AUFGABEN -
1. Warum fragt Herbboy im Thread zum Splitterkabel nach dem Router-Modell? Antworte in ein bis drei Sätzen.
2. Greife den Thread zum Splitterkabel nach dem letzten Beitrag auf und schreib ihn weiter.

# Internet/Router/Modem/Splitter: welches Kabel ist das?



## orca113 (23. Februar 2012)

Hallo ich habe mal eine Frage wegen eines Kabels:

Das Kabel welches aus dem Splitter kommt bzw. reingesteckt wird und von dort aus ins Modem bzw in den Router/Modem geht, was für eins ist das? Wie lang gibt es die zu kaufen?


----------



## Crymes (23. Februar 2012)

Das ist ein normales LAN Kabel.


----------



## chris1995 (23. Februar 2012)

Hi, bei 90% aller Router kannst du ein ganz normales CAT5e Kabel verwenden, CAT6 oder 7 ist für Heimanwender Geldverschwendung.

MfG Chris


----------



## orca113 (23. Februar 2012)

Bin mir nicht ganz sicher ob ihr wisst was ich meine:
Auf dem ersten Bild sehr ihr mein Modem in dem ein Lan Kabel was ich kenne eingesteckt ist und das andere dünnere meine ich.

Auf dem zweiten Bild sehr ihr Stecker der beiden Kabel. Auch hier wieder, das kleinere ist gesucht.


----------



## chris1995 (23. Februar 2012)

Meinst du RJ11?
Sowas in die Richtung: Telefon Modularanschlußkabel 2x RJ11 Stecker; 4-polig: Amazon.de: Elektronik

MfG Chris


----------



## Herbboy (23. Februar 2012)

Was für einen Router hast Du denn? Das hängt nämlich auch vom Router ab. Klar: der Splitter hat eine bestimmte Buchse, aber das Kabel für den Router kann je nach Modell anders sein. zB bei meinem TP-Link isses ein schmaleres Kabel für für ein Telefon, bei meinem Speedport war es wiederum ein Kabel, das an beiden Enden den gleichen Stecker hatte.

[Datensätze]

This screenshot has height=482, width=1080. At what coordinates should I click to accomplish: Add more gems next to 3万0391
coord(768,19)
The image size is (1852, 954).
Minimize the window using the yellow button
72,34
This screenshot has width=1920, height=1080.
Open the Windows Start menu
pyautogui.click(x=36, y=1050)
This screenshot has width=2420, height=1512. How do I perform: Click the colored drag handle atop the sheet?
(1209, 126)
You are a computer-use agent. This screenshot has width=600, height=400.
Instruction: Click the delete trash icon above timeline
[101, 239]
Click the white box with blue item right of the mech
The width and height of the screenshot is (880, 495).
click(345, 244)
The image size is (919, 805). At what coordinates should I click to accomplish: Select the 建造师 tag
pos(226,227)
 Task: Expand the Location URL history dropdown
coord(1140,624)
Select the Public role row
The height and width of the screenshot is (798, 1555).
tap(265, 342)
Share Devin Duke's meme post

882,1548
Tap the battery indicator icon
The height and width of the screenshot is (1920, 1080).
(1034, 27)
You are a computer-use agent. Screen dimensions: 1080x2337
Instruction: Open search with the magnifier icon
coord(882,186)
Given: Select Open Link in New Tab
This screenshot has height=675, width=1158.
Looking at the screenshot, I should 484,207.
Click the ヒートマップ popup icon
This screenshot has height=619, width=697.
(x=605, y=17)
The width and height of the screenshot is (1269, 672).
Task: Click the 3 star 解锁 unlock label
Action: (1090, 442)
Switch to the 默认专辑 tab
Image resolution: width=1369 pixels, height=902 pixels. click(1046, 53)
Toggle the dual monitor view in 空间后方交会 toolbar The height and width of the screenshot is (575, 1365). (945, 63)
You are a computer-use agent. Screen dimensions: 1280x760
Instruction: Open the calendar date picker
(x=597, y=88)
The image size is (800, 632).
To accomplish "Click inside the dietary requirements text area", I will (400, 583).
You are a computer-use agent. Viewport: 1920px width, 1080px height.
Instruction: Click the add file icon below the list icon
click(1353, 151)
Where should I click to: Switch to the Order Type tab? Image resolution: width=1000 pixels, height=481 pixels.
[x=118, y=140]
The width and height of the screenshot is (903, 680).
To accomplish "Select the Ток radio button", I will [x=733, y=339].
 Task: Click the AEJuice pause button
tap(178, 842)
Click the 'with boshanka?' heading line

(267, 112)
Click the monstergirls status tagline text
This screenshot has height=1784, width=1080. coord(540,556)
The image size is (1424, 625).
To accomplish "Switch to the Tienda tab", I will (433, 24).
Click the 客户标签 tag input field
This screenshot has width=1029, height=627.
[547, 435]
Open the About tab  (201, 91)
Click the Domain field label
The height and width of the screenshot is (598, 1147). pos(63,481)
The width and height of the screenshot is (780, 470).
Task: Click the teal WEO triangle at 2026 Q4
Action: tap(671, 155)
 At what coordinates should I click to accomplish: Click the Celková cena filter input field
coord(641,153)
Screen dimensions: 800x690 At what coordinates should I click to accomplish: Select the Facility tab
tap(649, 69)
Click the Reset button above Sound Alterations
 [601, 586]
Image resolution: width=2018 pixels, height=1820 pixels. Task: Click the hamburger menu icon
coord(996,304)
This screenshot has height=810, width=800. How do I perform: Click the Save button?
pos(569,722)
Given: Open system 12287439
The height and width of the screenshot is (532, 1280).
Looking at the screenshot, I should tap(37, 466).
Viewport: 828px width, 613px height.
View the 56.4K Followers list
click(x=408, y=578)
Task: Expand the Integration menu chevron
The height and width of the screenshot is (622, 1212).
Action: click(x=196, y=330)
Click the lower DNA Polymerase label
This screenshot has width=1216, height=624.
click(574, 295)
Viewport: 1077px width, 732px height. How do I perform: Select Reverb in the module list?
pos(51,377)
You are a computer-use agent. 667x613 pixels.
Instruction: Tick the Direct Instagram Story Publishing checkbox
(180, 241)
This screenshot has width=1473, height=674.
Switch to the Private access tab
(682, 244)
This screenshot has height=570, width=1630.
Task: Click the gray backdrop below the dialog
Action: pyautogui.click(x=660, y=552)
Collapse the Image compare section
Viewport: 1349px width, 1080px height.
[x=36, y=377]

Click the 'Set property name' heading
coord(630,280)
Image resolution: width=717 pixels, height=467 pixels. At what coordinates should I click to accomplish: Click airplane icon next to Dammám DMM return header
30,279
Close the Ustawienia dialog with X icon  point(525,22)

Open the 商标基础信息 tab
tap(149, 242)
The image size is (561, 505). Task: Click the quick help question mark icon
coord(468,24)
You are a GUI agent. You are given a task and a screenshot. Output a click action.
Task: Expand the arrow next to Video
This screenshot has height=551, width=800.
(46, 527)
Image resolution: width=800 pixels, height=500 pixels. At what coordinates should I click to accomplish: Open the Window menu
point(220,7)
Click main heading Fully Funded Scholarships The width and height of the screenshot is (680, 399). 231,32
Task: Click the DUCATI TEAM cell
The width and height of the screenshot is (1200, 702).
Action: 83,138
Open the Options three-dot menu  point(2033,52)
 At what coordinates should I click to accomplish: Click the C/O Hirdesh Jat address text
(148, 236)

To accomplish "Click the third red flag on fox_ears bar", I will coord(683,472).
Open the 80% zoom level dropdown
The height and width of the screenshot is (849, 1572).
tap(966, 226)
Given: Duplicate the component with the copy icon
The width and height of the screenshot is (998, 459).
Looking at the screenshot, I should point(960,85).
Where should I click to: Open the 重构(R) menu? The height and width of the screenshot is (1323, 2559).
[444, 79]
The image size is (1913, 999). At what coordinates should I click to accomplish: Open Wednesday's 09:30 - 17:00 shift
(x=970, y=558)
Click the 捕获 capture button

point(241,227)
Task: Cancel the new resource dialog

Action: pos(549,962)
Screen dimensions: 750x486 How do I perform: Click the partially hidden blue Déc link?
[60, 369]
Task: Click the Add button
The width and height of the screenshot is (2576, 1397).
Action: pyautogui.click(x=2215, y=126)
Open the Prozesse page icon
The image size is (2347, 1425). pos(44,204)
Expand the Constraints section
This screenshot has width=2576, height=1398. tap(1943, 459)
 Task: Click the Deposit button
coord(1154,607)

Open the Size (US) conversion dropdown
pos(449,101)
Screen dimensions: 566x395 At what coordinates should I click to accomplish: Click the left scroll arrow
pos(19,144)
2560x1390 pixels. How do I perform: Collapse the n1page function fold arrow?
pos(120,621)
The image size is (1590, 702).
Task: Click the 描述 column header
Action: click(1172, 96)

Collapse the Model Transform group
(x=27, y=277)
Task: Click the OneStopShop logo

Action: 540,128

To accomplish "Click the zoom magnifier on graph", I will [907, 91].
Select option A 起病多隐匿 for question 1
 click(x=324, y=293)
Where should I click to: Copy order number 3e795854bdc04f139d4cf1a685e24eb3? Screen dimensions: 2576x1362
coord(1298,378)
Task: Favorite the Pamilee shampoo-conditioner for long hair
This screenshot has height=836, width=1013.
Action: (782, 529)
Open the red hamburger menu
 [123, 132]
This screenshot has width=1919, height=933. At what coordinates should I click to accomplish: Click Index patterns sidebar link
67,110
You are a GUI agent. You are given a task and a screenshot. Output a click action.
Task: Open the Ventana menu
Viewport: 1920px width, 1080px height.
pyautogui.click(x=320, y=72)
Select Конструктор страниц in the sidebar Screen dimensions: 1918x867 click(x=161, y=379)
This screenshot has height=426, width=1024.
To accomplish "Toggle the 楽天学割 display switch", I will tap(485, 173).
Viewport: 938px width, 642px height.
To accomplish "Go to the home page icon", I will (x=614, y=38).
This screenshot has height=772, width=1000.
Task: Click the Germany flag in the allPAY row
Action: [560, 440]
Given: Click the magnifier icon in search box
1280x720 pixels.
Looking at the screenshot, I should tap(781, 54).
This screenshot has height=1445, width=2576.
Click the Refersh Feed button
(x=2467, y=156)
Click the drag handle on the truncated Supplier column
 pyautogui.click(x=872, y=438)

ERGEBNISSE -
1. Das passende Kabel hängt auch vom Router ab. Der Splitter hat zwar eine bestimmte Buchse, aber das Kabel zum Router kann je nach Modell anders sein. Bei seinem TP-Link war es ein schmaleres Telefonkabel, bei seinem Speedport ein Kabel mit dem gleichen Stecker an beiden Enden.

2.
zudem steht auch an sich immer in der ANleitung dabei, dass man nur das mitgelieferte Kabel nehmen soll. Ist Dein Kabel denn defekt, oder willst Du nur verlängern? IN letzterem würde ich lieber das Kabel von der Wand zum Splitter verlängern.


----------



## orca113 (23. Februar 2012)

@ Chris, könnte sein... Glaube da sind 3 Adern drin und keine 4... Kann ich aber jetzt net mehr sehen.

@ Herb, kann nur besagtes Kabel verlängern. Splitter ist fest verlötet in der Dose (gebastelt, ne Art Bypass, ging nicht anders im Haus meiner Eltern.

Habe eine Fritzbox 3270


----------



## Herbboy (23. Februar 2012)

Also, schau doch nochmal nach, ob in den DSL-Anschluss der Fritzbox nicht doch ein normales LAN-Kabel, also RJ45 reinpassen würde. Am Splitter isses nämlich ein normaler RJ45-Anschluss. Und bei AVM selbst steht auch, dass bis zu 20m als DSL-Splitter-Router-Kabel zulässig sind und man RJ45 Cat5 UTP (kein crossover! ) nehmen soll. hier Frage 1 und die Antwort, zweites Ausrufezeichen: Zulässige Kabellängen | FRITZ!Box 3270 | AVM-FAQ 

Es kann sein, dass die Stecker beim Org-Kabel nur optisch unterschiedlich wirken, weil der eine Stecker massiver ist.


----------



## orca113 (29. Februar 2012)

Also ich habe es mal probiert, Lan Kabel geht nicht. Das muss das Kabel sein was weiter oben von Chris verlinkt worden ist.


----------



## Herbboy (29. Februar 2012)

Das RJ11 ist eine Steckerform, die typisch für ein stinknormales Telefon ist. Schau mal bei einem Telefon, das eine Ende ist ja meist dieser große Stecker mit so nem Hammerartigen Stecker, und das andere ist RJ11/12, was dann direkt ans Telefon kommt, c.a 8-9mm breit. Ist das, was Du brauchst echt so schmal? Oder meintest Du vlt doch eine andere Verbindung als "Splitter DSL-out zu Router DSL-in" ?


----------



## orca113 (14. April 2012)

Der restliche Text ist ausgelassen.